U.S. President Barack Obama has nominated Democratic Senator John Kerry as his next secretary of state on Friday, making the first move in a sweeping overhaul of his national security team heading into a second term.
Kerry will take the helm at the State Department from outgoing Secretary of State Hillary Clinton, who has long stated her intentions to leave early next year. Kerry, a longtime Massachusetts senator, is expected to be easily approved for the cabinet post by his Capitol Hill colleagues.
The moves opens up the Senate seat Kerry has held for nearly three decades. Recently defeated Republican Senator Scott Brown is eying it, though Massachusetts Democrats insist the party can keep the seat out of Republican hands.
Word about Washington’s latest worst-kept secret came at a sombre and somewhat unusual time, with both the president and Kerry attending a memorial service for Democratic Senator Daniel Inouye of Hawaii. At the same time, leaders of the nation’s divided government were in limbo about how to head off the fiscal cliff’s looming Jan. 1, 2013, deadline.
Kerry 1st piece of cabinet shuffle
Kerry was the Democratic nominee for president in 2004, losing a close election to incumbent George W. Bush. He’s a decorated Vietnam veteran who was critical of the war effort when he returned to the U.S., even testifying in front of the Senate committee he eventually chaired.
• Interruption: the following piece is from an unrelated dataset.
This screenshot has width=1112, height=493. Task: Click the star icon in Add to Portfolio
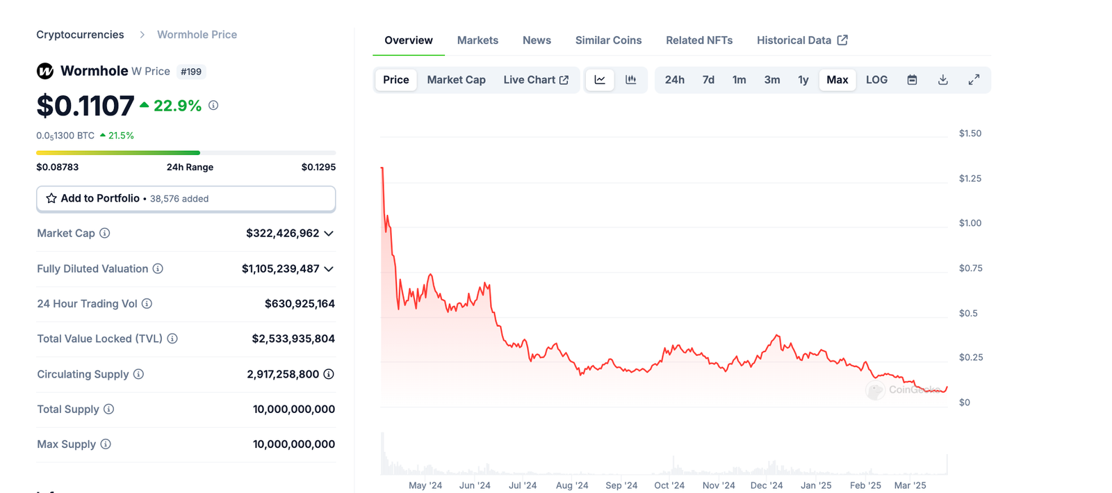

Kerry’s only other rival for the job, UN ambassador Susan Rice, faced harsh criticism from congressional Republicans for her initial accounting of the deadly September attack on Americans in Benghazi, Libya. Obama vigorously defended Rice, a close friend and longtime adviser, but Republican senators dug in, threatening to hold up her nomination if the president tapped her for the post.
Rice withdrew her name from consideration last week, making Kerry all but certain to become the nominee. People familiar with the White House’s decision-making said support within the administration was moving toward Kerry even before Rice pulled out.
The cabinet nomination of Kerry, 69, is the first Obama has made since winning a second term, and the first piece in an extensive shuffle of his national security team. The president is also expected soon to nominate a new defence secretary to take over for retiring Leon Panetta and a new director of the Central Intelligence Agency to replace former spy chief David Petraeus, who resigned last month after admitting to an affair with his biographer.